Ultrasonication-Induced Synthesis and Antimicrobial Evaluation of Some Multifluorinated Pyrazolone Derivatives

1P. G. Department of Chemistry and Research Centre, Padmashri Vikhe Patil College, Pravaranagar, Ahmednagar 413713, India
2Department of Chemistry, Radhabai Kale Mahila Mahavidyalaya, Ahmednagar 414001, India

Received 6 June 2012; Revised 6 August 2012; Accepted 28 August 2012

Academic Editor: Qing Li

Copyright © 2013 Anil Gadhave et al. This is an open access article distributed under the Creative Commons Attribution License, which permits unrestricted use, distribution, and reproduction in any medium, provided the original work is properly cited.

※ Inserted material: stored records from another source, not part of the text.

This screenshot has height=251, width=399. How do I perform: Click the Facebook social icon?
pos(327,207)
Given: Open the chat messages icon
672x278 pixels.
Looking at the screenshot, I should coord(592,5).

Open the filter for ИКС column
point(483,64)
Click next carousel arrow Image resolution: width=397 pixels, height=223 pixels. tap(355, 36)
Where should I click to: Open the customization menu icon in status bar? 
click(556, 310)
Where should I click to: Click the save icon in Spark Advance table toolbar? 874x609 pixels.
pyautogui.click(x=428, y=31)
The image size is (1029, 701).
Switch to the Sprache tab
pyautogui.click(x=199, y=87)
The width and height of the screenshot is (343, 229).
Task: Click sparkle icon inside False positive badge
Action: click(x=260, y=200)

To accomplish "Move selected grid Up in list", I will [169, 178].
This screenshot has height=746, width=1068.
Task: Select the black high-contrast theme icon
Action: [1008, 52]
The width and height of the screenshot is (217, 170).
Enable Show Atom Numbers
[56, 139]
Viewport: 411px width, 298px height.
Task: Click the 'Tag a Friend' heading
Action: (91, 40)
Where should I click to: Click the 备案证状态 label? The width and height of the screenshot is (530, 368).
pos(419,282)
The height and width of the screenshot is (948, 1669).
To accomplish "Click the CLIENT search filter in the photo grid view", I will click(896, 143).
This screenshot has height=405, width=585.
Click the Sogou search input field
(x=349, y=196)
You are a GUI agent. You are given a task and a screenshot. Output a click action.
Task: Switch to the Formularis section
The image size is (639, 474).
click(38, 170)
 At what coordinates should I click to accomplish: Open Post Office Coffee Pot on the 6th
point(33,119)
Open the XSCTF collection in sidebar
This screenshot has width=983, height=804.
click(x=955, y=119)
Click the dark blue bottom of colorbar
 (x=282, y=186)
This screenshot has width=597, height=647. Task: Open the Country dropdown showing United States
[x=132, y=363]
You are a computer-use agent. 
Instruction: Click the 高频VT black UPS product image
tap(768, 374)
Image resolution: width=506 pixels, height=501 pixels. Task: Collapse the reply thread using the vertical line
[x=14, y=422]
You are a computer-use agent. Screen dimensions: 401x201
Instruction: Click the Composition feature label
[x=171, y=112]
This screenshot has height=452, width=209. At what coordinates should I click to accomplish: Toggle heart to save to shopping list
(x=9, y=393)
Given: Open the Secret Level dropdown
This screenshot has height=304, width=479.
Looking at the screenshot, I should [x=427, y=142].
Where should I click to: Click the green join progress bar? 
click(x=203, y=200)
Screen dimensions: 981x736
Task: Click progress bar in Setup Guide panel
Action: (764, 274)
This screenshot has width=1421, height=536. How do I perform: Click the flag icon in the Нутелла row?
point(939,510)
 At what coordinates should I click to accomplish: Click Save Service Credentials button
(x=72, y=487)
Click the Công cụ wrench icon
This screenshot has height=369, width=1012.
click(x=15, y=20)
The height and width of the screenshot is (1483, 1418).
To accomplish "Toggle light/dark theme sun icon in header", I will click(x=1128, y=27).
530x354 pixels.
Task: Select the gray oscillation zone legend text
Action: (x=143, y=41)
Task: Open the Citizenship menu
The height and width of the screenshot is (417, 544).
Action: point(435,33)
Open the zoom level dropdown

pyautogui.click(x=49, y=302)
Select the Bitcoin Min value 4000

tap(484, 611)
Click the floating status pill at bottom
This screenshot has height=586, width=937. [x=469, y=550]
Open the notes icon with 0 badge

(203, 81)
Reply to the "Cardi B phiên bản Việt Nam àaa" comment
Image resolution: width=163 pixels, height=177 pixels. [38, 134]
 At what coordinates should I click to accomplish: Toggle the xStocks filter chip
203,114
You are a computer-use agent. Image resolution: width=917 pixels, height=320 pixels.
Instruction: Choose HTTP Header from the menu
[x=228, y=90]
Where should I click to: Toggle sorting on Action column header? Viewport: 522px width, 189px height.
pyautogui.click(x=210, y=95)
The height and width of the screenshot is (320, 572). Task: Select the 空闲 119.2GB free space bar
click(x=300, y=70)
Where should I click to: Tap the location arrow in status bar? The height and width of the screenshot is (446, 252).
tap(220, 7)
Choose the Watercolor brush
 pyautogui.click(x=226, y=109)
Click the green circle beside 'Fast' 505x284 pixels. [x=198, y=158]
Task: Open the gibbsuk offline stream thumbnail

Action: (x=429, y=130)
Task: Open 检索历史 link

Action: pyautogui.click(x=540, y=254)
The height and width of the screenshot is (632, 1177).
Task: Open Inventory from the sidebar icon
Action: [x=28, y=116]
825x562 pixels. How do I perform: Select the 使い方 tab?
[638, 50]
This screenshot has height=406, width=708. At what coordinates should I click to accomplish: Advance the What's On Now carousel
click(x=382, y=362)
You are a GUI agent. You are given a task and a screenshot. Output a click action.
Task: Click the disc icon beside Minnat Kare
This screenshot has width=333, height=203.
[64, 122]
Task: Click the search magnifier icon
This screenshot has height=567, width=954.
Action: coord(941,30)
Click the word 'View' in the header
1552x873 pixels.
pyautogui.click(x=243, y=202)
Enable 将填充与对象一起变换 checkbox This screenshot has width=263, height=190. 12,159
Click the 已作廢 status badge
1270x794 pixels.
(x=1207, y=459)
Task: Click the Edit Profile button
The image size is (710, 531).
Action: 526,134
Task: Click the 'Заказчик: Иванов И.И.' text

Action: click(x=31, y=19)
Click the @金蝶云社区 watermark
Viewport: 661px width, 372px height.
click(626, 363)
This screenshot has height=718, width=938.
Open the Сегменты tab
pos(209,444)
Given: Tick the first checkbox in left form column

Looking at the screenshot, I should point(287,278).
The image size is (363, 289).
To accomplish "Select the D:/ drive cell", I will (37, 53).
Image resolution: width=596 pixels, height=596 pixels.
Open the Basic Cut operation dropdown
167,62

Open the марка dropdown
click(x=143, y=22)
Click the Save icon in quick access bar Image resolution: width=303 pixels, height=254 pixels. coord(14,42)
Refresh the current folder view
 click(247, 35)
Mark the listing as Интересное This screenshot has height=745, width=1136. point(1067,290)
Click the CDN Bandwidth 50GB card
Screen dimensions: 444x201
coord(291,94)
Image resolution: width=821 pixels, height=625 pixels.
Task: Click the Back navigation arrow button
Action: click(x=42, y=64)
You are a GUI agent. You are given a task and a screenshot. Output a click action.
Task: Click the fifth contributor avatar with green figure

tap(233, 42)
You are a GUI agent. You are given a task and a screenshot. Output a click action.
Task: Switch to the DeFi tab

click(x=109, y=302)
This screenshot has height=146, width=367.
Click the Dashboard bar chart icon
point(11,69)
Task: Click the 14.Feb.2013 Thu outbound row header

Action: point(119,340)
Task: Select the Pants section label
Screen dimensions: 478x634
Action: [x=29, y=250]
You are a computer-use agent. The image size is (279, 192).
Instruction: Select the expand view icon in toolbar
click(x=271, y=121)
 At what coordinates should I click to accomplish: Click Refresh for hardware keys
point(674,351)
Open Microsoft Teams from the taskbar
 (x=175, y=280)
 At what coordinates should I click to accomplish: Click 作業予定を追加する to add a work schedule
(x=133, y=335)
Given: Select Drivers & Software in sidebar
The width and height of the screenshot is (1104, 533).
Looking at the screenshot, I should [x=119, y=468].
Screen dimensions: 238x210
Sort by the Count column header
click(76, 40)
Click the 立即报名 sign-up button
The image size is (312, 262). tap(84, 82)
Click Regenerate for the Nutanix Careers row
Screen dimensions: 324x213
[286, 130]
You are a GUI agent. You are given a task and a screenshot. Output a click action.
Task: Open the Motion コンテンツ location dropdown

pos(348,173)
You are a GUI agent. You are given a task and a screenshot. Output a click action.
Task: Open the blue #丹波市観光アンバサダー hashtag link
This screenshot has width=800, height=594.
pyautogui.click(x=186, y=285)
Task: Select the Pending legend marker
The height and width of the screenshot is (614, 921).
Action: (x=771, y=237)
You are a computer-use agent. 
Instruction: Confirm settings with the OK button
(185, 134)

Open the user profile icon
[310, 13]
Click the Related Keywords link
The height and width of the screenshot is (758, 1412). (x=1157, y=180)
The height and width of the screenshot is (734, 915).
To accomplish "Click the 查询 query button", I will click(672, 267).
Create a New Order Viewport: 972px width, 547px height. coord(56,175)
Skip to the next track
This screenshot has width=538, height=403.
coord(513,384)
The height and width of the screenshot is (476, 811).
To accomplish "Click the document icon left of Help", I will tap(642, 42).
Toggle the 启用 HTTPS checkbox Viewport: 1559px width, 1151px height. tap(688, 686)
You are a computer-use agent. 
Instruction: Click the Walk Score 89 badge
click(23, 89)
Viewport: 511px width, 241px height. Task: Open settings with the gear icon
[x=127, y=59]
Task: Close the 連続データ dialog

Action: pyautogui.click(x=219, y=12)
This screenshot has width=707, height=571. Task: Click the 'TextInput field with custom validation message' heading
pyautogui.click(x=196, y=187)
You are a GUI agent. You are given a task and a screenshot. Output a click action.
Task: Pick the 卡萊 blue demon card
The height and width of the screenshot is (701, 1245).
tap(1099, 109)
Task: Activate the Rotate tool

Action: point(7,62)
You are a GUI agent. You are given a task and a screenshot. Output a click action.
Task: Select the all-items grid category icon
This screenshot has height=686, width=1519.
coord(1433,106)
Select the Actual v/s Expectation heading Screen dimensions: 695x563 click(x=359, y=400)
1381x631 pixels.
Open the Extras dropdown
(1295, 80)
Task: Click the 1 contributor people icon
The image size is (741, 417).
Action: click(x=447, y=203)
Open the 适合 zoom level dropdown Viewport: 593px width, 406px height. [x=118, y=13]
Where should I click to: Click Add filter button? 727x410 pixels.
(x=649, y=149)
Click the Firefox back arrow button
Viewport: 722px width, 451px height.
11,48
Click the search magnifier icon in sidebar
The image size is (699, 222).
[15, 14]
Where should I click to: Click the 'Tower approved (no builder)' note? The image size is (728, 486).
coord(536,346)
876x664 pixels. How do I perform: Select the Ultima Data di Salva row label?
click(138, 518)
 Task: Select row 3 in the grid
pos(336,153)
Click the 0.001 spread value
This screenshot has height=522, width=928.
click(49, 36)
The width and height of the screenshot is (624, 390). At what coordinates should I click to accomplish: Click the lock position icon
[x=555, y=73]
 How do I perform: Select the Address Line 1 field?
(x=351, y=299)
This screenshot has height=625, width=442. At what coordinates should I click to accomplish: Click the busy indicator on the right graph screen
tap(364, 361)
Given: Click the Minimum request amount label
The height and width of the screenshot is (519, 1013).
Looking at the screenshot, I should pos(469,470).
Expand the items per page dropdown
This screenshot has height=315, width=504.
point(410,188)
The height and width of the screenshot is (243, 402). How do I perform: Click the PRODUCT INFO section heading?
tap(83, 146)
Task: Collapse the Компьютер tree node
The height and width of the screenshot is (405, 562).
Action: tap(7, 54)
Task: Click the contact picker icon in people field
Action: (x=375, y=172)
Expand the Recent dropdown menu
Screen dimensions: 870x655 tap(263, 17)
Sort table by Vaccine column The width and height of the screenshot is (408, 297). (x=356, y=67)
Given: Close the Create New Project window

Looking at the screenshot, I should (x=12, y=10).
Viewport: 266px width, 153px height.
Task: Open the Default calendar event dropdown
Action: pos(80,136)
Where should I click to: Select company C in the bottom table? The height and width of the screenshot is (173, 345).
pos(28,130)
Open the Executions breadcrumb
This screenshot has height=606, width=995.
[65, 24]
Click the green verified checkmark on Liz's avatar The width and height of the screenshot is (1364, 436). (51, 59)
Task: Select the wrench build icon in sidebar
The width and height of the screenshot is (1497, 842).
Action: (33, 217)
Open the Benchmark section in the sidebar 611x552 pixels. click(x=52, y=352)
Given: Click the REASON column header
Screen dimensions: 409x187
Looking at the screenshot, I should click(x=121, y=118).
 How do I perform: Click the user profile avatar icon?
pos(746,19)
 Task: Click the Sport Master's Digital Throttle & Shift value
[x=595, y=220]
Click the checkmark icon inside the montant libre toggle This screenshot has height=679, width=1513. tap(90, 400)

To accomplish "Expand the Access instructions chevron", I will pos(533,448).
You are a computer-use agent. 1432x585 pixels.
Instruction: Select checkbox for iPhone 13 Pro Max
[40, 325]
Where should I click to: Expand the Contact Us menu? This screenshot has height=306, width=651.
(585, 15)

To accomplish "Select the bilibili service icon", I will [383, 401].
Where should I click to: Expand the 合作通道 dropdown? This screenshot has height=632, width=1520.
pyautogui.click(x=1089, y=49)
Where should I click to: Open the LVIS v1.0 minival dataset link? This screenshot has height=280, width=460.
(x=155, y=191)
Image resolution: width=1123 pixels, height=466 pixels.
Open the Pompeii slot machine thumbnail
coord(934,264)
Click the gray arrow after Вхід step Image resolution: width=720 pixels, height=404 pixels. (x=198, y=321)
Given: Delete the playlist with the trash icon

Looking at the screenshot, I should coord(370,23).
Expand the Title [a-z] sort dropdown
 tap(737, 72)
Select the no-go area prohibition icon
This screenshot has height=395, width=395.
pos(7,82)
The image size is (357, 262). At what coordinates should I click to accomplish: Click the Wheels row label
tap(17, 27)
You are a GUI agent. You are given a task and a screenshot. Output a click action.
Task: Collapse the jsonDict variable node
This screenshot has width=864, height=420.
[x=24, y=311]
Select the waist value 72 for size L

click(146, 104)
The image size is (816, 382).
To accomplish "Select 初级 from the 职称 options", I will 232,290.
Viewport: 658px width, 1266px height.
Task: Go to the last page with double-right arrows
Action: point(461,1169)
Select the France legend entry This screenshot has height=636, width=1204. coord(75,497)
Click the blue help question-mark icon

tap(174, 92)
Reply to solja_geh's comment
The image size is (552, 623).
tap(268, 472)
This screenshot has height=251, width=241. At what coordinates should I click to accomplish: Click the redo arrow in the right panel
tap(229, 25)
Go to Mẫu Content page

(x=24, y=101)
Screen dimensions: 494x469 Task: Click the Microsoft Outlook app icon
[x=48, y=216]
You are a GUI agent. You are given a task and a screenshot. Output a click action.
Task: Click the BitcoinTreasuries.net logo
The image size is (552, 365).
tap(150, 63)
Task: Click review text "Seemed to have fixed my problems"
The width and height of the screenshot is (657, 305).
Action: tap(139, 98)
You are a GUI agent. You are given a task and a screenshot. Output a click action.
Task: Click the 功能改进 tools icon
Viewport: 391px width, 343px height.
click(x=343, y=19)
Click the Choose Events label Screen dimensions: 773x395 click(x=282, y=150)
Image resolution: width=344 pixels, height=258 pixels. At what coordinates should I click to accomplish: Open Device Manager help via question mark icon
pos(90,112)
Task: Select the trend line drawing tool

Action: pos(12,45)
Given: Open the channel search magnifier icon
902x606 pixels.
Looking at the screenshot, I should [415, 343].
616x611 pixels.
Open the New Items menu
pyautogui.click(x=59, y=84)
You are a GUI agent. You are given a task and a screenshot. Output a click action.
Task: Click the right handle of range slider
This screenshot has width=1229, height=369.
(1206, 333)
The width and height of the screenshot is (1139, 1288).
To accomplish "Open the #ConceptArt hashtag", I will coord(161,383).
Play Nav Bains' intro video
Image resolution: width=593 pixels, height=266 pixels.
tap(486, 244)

A series of novel fluorine containing pyrazole-pyrazolone (4a–j) and chromone-pyrazolone (5a–i) was synthesized from multifluorinated pyrazolone by the Knoevenagel condensation reaction. All compounds were synthesized by conventional heating as well as ultrasound irradiation technique. It was found that ultrasonication method was more efficient than conventional heating method. The newly synthesized compounds were subjected for in vitro antimicrobial screening against four bacterial pathogens, namely, Staphylococcus aureus, Streptococcus pyogenes, Escherichia coli, and Pseudomonas aeruginosa and three fungal pathogens Candida albicans, Aspergillus niger, and Aspergillus clavatus, using broth microdilution (MIC) method (CLSI guidelines). Among them, some compounds exhibited promising antibacterial activity against the tested strains. All synthesized compounds were characterized by IR, 1H-NMR, mass, and elemental analysis.